(Input for this task begins)

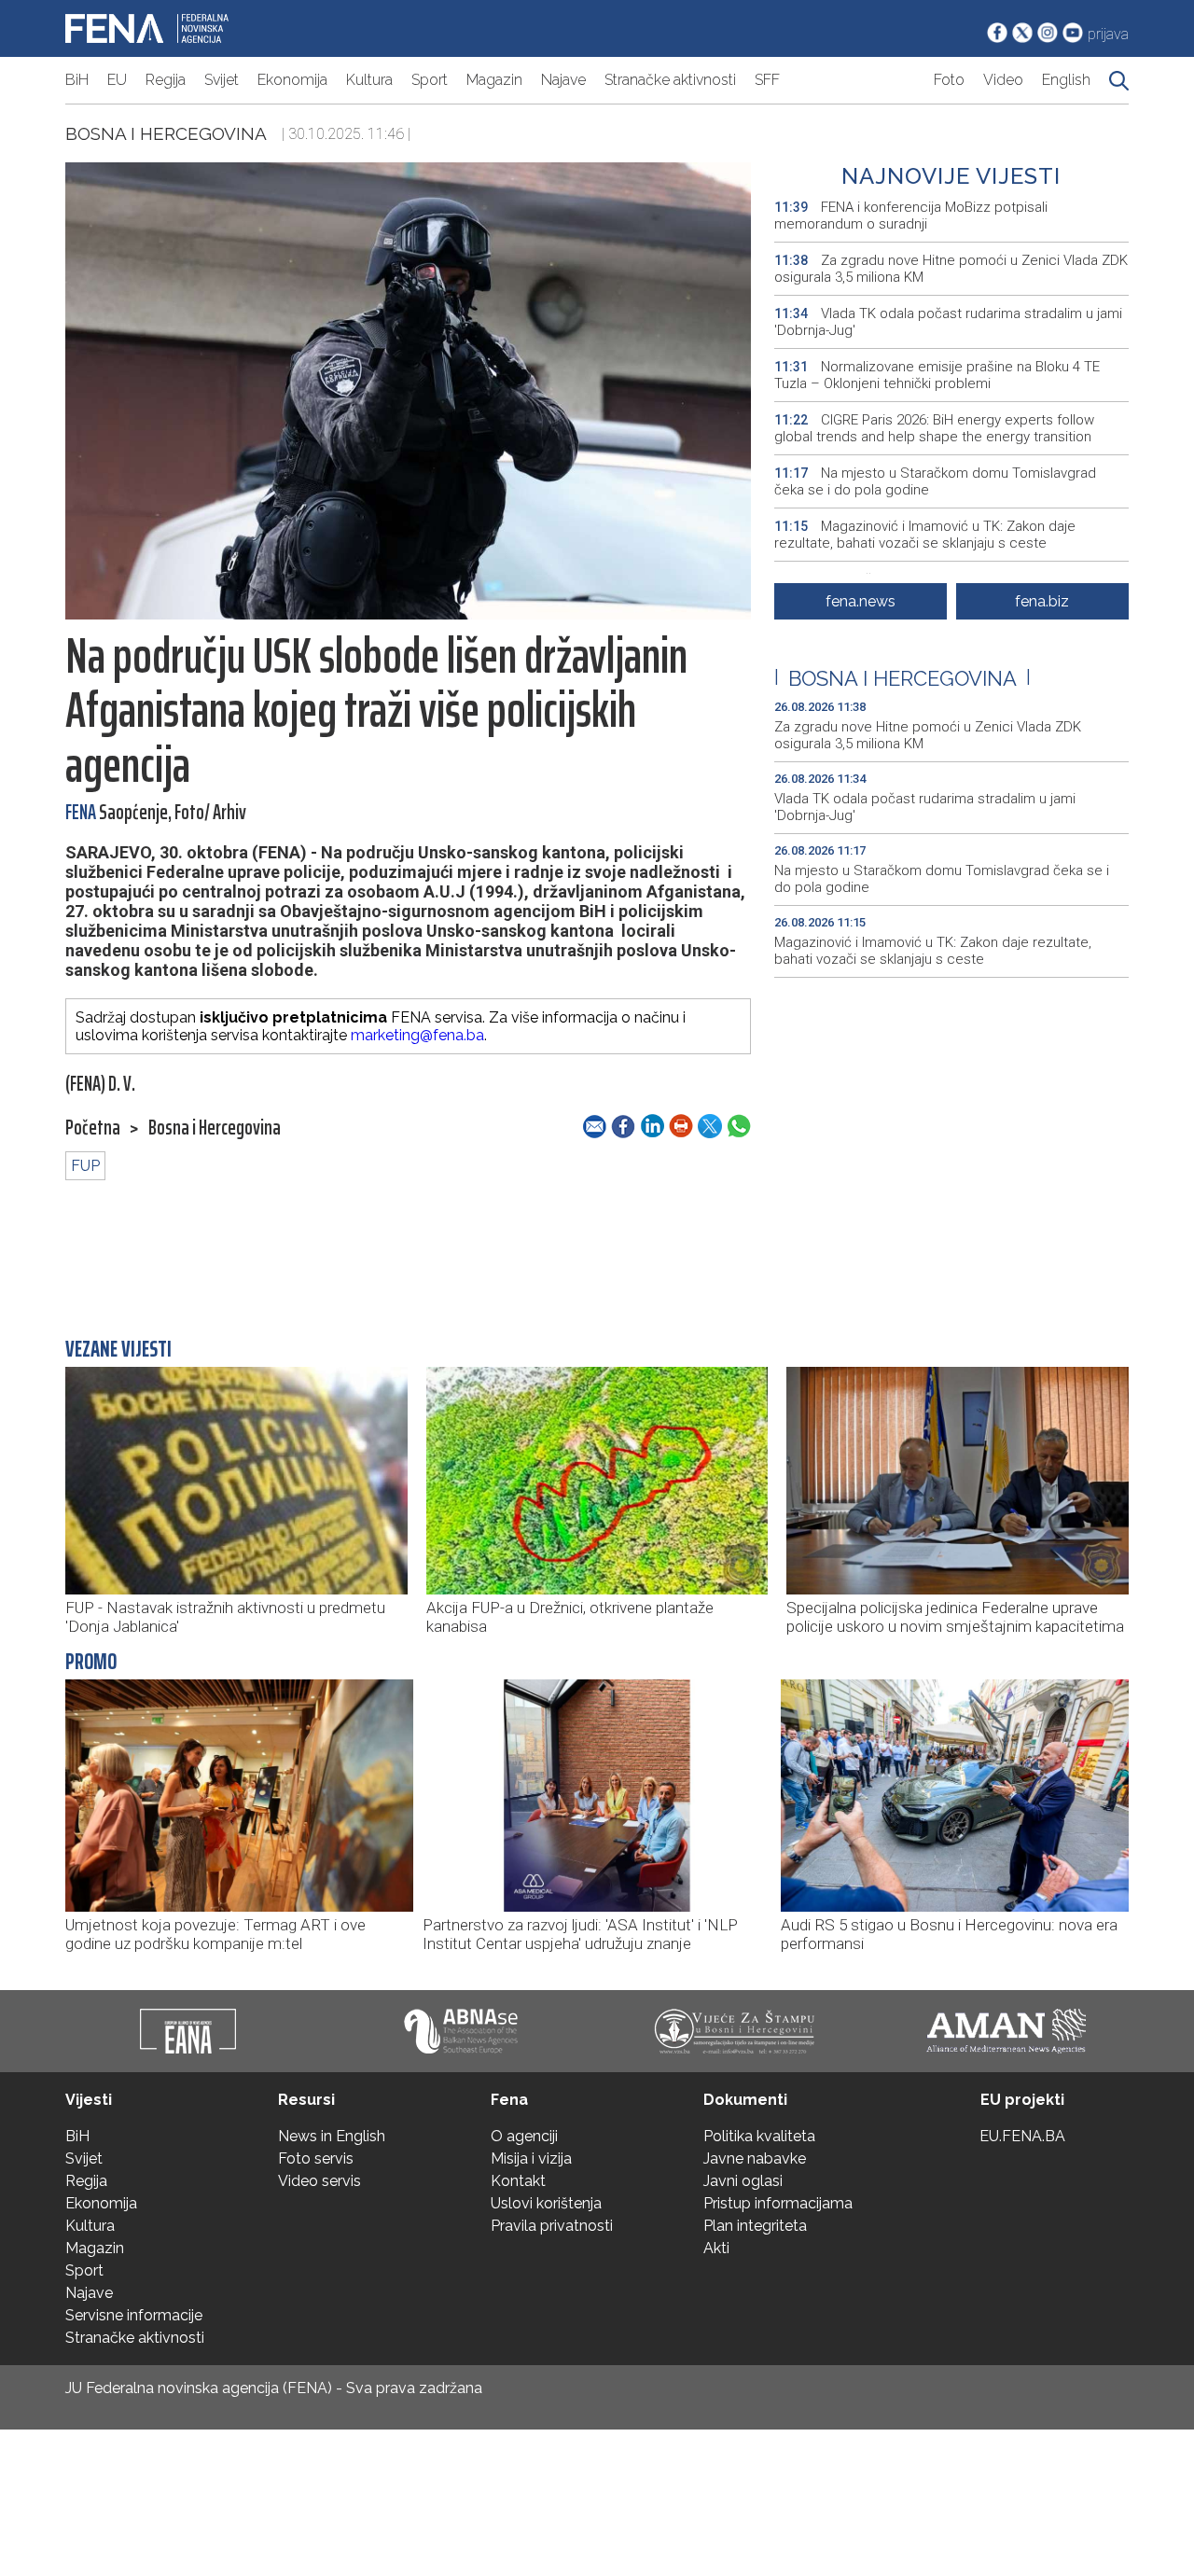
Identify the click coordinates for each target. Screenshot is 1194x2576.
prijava (1108, 34)
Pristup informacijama (778, 2203)
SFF (767, 80)
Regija (166, 80)
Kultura (369, 80)
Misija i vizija (531, 2158)
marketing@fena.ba (417, 1035)
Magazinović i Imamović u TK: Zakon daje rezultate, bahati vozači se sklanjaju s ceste (925, 534)
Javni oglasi (743, 2181)
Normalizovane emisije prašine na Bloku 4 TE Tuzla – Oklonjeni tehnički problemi (937, 375)
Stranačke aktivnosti (670, 80)
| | (902, 678)
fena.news (861, 601)
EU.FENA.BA (1022, 2136)
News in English (331, 2136)
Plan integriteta (755, 2226)
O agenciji (524, 2136)
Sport (429, 80)
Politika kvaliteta (759, 2136)
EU (117, 80)
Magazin (494, 80)
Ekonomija (292, 80)
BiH (77, 80)
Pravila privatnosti (552, 2226)
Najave (563, 80)
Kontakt (518, 2181)
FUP (85, 1166)
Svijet (221, 80)
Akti (716, 2248)
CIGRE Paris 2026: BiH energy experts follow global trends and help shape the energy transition (934, 428)
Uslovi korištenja (546, 2203)
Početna (92, 1128)
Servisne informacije (133, 2315)
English (1066, 80)
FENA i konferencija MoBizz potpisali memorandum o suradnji (911, 215)
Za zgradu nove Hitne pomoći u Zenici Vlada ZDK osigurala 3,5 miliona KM (951, 268)
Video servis (319, 2181)
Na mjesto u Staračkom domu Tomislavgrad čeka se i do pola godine (935, 481)
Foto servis (316, 2158)
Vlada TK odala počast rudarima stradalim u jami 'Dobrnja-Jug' (948, 322)
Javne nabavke (754, 2158)
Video (1003, 80)
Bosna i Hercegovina (166, 133)
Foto (949, 80)
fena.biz (1042, 601)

(Input for this task ends)

**Description of the task**
Type out all the records verbatim, minus images.

**Task answer**
Identify the click coordinates for each target. Screenshot is 1194x2576.
prijava (1108, 34)
Pristup informacijama (778, 2203)
SFF (767, 80)
Regija (166, 80)
Kultura (369, 80)
Misija i vizija (531, 2158)
marketing@fena.ba (417, 1035)
Magazinović i Imamović u TK: Zakon daje rezultate, bahati vozači se sklanjaju s ceste (925, 534)
Javni oglasi (743, 2181)
Normalizovane emisije prašine na Bloku 4 TE Tuzla – Oklonjeni tehnički problemi (937, 375)
Stranačke aktivnosti (670, 80)
| | (902, 678)
fena.news (861, 601)
EU.FENA.BA (1022, 2136)
News in English (331, 2136)
Plan integriteta (755, 2226)
O agenciji (524, 2136)
Sport (429, 80)
Politika kvaliteta (759, 2136)
EU (117, 80)
Magazin (494, 80)
Ekonomija (292, 80)
BiH (77, 80)
Pravila privatnosti (552, 2226)
Najave (563, 80)
Kontakt (518, 2181)
FUP (85, 1166)
Svijet (221, 80)
Akti (716, 2248)
CIGRE Paris 2026: BiH energy experts follow global trends and help shape the energy transition (934, 428)
Uslovi korištenja (546, 2203)
Početna (92, 1128)
Servisne informacije (133, 2315)
English (1066, 80)
FENA i konferencija MoBizz potpisali memorandum o suradnji (911, 215)
Za zgradu nove Hitne pomoći u Zenici Vlada ZDK osigurala 3,5 miliona KM (951, 268)
Video servis (319, 2181)
Na mjesto u Staračkom domu Tomislavgrad čeka se i do pola godine (935, 481)
Foto servis (316, 2158)
Vlada TK odala počast rudarima stradalim u jami 'Dobrnja-Jug' (948, 322)
Javne nabavke (754, 2158)
Video (1003, 80)
Bosna i Hercegovina (166, 133)
Foto (949, 80)
fena.biz (1042, 601)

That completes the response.